Spettacoli

I guai del cronista non interessano ai lettori. Di solito non interessano neppure ai colleghi... Ma a volte le difficoltà che tocca affrontare segnalano tendenze che travalicano i confini del mondo dell’informazione. Per esempio, quando si dice che gli uomini dello spettacolo si comportano da star, da principi inarrivabili... Ecco: lo si capisce dai filtri che si devono superare per avere, dall’alto, un monosillabo di risposta. Quale che sia. Gradini da salire, prima di arrivare lassù, al verdetto di lorsignori, soprattutto quelli più giovani: addetti stampa, parrucchieri, agenti, assistenti, persino avvocati. In una parola: la burocrazia della comunicazione.
Ad esempio, per realizzare una breve intervista telefonica su una materia leggera, roba di un quarto d’ora, al bravissimo comico Enrico Brignano, non basta rimbalzare da un’addetta stampa («deve parlare con... ora le do il numero») a un’assistente («non vorrei scavalcare nessuno, è meglio che parli con...») a un’altra ancora («Brignano sta girando, è irraggiungibile, io stessa lo cerco da tre giorni»). Non serve coinvolgere un collega più in confidenza con una delle interlocutrici. Né sottolineare che l’intervista prende spunto proprio dal titolo del suo show, tornato illuminante per un fatto di cronaca. E neppure è sufficiente scoprire con fatica che il comico romano si trova sull’Oceano indiano, né appurare che forse... mandando le domande per e-mail alla prima assistente che gli avrebbe inoltrato il tutto... nel caso lui fosse riuscito a connettersi... «però oggi è molto improbabile, magari domani o dopodomani». Alla fine, dopo qualche telefonata di verifica e di sollecito, niente da fare.

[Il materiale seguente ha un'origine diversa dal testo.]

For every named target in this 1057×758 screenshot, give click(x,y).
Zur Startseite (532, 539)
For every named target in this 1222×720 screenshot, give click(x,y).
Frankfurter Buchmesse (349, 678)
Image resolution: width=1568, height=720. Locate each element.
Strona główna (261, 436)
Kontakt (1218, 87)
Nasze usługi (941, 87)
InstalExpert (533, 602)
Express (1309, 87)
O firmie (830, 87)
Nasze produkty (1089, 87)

Esempio numero due. Per avere un breve colloquio telefonico su un tema di costume, sempre roba di un quarto d’ora, col bravissimo attore Claudio Amendola, si deve passare dalla segreteria di uno studio legale. Veramente. Bisogna mandare una mail con l’argomento dell’intervista, sperare che il titolare dello studio la legga appena è arrivata e che ne parli a stretto giro con il suo assistito per poi decidere insieme il da farsi.

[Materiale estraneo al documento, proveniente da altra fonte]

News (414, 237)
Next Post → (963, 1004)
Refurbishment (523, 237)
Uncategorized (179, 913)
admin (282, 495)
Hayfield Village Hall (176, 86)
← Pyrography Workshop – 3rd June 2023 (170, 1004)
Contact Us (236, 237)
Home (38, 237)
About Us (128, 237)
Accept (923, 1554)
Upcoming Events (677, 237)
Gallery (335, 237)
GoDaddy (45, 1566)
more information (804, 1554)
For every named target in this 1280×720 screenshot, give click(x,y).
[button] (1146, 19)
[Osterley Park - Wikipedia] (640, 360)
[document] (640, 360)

Niente da dire, ci saranno dei buoni motivi per attivare dei sistemi di protezione tanto impenetrabili. Ma parlare con le superstar dello spettacolo non può diventare più difficile che contattare il Quirinale. Parlare, poi. Il giornalista si accontenta (si deve accontentare) di sapere al più presto (in particolare se lavora per un quotidiano) se la persona che cerca vuole farsi intervistare o no. Perché il diritto di negarsi ai media non viene minimamente messo in discussione.

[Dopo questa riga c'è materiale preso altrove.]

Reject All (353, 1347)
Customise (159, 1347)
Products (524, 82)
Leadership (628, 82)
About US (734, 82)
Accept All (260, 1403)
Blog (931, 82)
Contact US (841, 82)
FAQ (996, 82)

In questione, invece, è la burocratizzazione di rapporti che dovrebbero essere un tantino più diretti. O gestiti da persone che sanno come funzionano i mezzi d’informazione e che colgono al volo ogni occasione che possa dare visibilità positiva. Quando a fare da filtro fra i giornalisti e i personaggi dello spettacolo ci sono le strutture gerarchizzate (che avranno anche i loro lati positivi ma non brillano per prontezza di riflessi) o ci si mettono gli avvocati (che giustamente vogliono fare le cose per bene, con grande attenzione a ogni minimo particolare) o i parrucchieri (esperti di tinture e sfumature, un po’ meno di notizie), non resta che arrendersi.
Ricordando tuttavia che molti artisti di lungo corso - più scafati, più educati, più alla mano, vai a sapere - si comportano in modo diverso. Mogol, Pupi Avati, Renzo Arbore, Lino Banfi...

Li chiami al telefono e di solito rispondono, proprio loro; prima ascoltano ed eventualmente chiedono, scusandosi, se li puoi richiamare fra mezz’ora; e poi dicono se hanno voglia di parlare oppure no. Fantascienza: altro che Avatar.